GradVac: Gradient Alignment in HSI Transfer

Updated 15 December 2025

GradVac is a gradient alignment technique that mitigates conflicting gradients in multi-task and cross-domain HSI transfer using an EMA-adaptive cosine similarity threshold.
It adjusts source gradients by injecting a fraction of the target gradient when alignment falls below a preset threshold, ensuring cooperative parameter updates.
Empirical results demonstrate significant overall accuracy improvements in high-conflict scenarios, establishing GradVac as a crucial component in the ADGKT framework.

GradVac is a gradient alignment technique designed to mitigate optimization conflicts in multi-task and cross-domain learning, specifically within the context of cross-scene hyperspectral imaging (HSI) transfer.
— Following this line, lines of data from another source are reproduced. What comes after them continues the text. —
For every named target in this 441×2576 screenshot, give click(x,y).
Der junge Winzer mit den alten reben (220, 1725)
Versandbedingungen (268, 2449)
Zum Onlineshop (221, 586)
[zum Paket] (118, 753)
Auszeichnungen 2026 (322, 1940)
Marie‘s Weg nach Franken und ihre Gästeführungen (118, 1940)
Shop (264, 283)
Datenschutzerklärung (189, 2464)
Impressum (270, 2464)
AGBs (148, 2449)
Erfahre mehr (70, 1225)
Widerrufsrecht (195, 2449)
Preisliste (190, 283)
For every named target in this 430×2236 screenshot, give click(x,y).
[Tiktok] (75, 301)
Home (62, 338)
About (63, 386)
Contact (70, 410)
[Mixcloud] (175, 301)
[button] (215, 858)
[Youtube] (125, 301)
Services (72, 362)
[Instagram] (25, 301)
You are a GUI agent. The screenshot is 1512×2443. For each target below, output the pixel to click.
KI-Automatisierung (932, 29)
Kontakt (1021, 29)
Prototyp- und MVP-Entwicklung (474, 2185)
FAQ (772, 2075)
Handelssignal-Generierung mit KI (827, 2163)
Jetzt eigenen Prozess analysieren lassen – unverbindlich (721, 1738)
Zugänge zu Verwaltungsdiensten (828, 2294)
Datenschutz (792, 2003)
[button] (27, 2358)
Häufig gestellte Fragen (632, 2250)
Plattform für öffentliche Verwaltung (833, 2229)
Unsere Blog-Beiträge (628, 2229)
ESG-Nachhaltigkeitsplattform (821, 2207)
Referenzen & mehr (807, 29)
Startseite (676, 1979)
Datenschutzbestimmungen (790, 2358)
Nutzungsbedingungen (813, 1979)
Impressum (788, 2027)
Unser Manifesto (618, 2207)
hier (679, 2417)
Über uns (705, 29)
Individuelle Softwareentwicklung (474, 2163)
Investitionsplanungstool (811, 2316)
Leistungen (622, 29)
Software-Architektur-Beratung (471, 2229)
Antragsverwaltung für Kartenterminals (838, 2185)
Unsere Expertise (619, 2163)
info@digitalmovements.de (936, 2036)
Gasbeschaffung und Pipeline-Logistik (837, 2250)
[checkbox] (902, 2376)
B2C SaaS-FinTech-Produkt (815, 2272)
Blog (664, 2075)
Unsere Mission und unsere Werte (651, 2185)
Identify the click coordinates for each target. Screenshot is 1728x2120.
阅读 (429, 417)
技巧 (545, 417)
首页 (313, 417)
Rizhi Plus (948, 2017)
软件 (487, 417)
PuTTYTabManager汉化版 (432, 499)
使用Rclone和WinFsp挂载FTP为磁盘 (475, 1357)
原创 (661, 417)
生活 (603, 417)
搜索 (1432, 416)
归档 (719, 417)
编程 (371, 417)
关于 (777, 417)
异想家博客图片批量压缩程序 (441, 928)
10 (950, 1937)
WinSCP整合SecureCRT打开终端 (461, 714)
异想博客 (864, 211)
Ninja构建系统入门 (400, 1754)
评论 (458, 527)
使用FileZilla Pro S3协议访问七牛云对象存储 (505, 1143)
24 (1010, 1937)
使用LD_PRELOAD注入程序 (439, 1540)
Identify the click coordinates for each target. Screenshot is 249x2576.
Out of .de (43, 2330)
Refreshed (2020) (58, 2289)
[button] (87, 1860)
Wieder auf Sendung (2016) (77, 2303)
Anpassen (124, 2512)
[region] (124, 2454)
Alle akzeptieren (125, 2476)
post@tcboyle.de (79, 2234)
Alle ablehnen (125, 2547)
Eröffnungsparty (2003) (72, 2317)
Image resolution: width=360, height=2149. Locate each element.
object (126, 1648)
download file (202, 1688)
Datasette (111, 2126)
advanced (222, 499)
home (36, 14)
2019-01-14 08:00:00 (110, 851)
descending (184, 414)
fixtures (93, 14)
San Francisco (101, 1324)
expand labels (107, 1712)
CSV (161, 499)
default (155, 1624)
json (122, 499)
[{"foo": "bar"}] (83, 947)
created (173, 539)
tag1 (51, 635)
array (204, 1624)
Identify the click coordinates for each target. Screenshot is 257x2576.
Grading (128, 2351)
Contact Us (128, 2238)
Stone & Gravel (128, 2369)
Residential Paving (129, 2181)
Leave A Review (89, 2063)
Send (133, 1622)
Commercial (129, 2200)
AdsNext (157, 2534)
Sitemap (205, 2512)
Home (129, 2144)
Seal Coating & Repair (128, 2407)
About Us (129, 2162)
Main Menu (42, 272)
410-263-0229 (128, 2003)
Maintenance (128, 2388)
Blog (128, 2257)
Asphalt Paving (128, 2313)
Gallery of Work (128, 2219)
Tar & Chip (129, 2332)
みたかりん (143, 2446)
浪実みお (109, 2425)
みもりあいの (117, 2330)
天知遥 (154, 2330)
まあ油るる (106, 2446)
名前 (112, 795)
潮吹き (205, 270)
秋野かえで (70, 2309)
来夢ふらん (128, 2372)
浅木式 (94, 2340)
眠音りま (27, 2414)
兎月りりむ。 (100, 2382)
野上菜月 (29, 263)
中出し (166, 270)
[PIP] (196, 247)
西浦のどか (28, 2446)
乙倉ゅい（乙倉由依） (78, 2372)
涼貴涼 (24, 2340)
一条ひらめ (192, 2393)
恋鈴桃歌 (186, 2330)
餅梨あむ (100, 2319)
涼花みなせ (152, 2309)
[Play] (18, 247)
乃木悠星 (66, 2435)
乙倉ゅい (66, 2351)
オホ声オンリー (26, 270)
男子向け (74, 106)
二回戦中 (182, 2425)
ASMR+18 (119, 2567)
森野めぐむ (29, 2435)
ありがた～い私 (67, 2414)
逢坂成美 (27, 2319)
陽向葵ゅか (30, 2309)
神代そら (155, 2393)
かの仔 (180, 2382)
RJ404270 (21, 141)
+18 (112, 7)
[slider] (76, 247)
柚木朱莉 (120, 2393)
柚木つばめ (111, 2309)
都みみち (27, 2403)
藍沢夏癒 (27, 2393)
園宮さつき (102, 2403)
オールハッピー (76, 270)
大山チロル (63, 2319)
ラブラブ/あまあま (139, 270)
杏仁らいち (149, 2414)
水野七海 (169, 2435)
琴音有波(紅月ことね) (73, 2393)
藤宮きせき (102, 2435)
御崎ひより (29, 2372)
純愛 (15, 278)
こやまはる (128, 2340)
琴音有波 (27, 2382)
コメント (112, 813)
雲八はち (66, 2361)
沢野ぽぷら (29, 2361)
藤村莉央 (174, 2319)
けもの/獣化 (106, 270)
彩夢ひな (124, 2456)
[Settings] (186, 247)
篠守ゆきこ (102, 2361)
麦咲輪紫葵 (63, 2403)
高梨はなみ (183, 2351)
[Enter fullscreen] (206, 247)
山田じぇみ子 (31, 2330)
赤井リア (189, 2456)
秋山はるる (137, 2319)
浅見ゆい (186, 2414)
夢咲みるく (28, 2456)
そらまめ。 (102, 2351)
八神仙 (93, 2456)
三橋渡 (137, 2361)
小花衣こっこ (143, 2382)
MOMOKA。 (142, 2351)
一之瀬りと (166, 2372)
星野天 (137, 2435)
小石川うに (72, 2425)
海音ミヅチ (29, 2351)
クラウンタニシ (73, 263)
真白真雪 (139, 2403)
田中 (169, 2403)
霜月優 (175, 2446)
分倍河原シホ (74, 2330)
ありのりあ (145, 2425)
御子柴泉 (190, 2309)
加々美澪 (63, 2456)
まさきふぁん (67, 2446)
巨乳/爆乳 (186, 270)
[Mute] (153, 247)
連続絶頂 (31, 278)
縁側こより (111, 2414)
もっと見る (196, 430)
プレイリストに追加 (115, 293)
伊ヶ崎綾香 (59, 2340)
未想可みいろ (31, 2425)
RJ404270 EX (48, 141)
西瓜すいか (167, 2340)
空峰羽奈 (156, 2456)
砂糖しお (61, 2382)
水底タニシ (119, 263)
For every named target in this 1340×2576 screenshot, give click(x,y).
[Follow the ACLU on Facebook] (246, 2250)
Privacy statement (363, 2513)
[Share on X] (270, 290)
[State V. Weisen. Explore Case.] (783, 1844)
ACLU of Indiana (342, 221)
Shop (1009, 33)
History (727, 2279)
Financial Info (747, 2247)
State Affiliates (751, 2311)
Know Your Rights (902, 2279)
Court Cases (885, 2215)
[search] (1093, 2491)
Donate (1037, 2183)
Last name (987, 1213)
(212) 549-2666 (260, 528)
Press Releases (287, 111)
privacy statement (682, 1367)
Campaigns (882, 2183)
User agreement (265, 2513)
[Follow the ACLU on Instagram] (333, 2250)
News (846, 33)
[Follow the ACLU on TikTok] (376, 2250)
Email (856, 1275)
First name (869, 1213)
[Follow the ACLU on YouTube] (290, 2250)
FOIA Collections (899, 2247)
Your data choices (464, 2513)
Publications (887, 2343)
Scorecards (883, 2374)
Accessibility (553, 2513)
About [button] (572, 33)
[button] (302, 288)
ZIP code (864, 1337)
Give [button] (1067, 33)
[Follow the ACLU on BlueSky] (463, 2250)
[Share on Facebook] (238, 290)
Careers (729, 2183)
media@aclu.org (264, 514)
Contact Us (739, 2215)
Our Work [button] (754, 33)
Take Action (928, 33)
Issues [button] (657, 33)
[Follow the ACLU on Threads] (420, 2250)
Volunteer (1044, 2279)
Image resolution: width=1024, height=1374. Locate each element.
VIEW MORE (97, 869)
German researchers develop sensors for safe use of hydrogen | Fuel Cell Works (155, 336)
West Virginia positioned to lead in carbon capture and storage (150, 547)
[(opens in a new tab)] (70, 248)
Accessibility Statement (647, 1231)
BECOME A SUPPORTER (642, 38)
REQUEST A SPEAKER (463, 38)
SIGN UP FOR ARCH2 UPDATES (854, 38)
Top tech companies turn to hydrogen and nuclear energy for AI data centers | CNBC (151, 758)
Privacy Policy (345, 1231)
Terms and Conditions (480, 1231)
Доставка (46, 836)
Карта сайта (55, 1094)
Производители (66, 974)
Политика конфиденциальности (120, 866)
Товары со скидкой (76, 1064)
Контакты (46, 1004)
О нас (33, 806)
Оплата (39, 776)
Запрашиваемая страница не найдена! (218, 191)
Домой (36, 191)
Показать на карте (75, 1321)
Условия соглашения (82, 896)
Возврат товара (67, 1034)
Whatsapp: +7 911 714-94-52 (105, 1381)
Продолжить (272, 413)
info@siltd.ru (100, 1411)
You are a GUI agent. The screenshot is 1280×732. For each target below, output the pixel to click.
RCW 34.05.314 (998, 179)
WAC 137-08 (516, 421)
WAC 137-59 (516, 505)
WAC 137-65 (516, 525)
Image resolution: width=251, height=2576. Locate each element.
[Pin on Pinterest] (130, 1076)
Incorporated into the Agreement–Disagreement Guided Knowledge Transfer (ADGKT) framework, GradVac systematically aligns source and target gradients in the shared encoder, reducing destructive interference and enabling more effective joint training across heterogeneous data distributions (Huo et al., 8 Dec 2025).

1. Formalization of the GradVac Gradient Alignment Objective

Given source and target gradients, $g_s$ and $g_t$ , of shared encoder parameters respective to source loss $\mathcal{L}_s$ and target loss $\mathcal{L}_t$ , GradVac operates by assessing their cosine similarity:

$\varphi = \cos \theta = \frac{g_s \cdot g_t}{\|g_s\|\|g_t\|}$

A running threshold $\alpha$ is maintained via exponential moving average (EMA):

$\alpha^{(t)} = (1 - \beta)\alpha^{(t-1)} + \beta\varphi^{(t-1)} \quad\text{with}\quad \alpha^{(0)} = 0$

When $\varphi < \alpha$ , indicating unacceptable gradient conflict, GradVac perturbs the source gradient by injecting a fraction $\eta$ of the target gradient, calculated so the angle between $g_s'$ and $g_t$ after adjustment reaches a pre-set target cosine similarity $\varphi^T$ :

$g_s' = g_s + \eta g_t$

where

$\eta = \frac{\|g_s\| (\varphi^T \sqrt{1-\varphi^2} - \varphi\sqrt{1-(\varphi^T)^2})}{\|g_t\|\sqrt{1-(\varphi^T)^2}}$

This is equivalent to solving for the closest adjustment $\delta$ to $g_s$ under the constraint $\cos(\delta, g_t) \geq \varphi^T$ and then substituting $\delta = g_s'$ . This closed-form adjustment targets minimization of destructive interference in shared parameter updates.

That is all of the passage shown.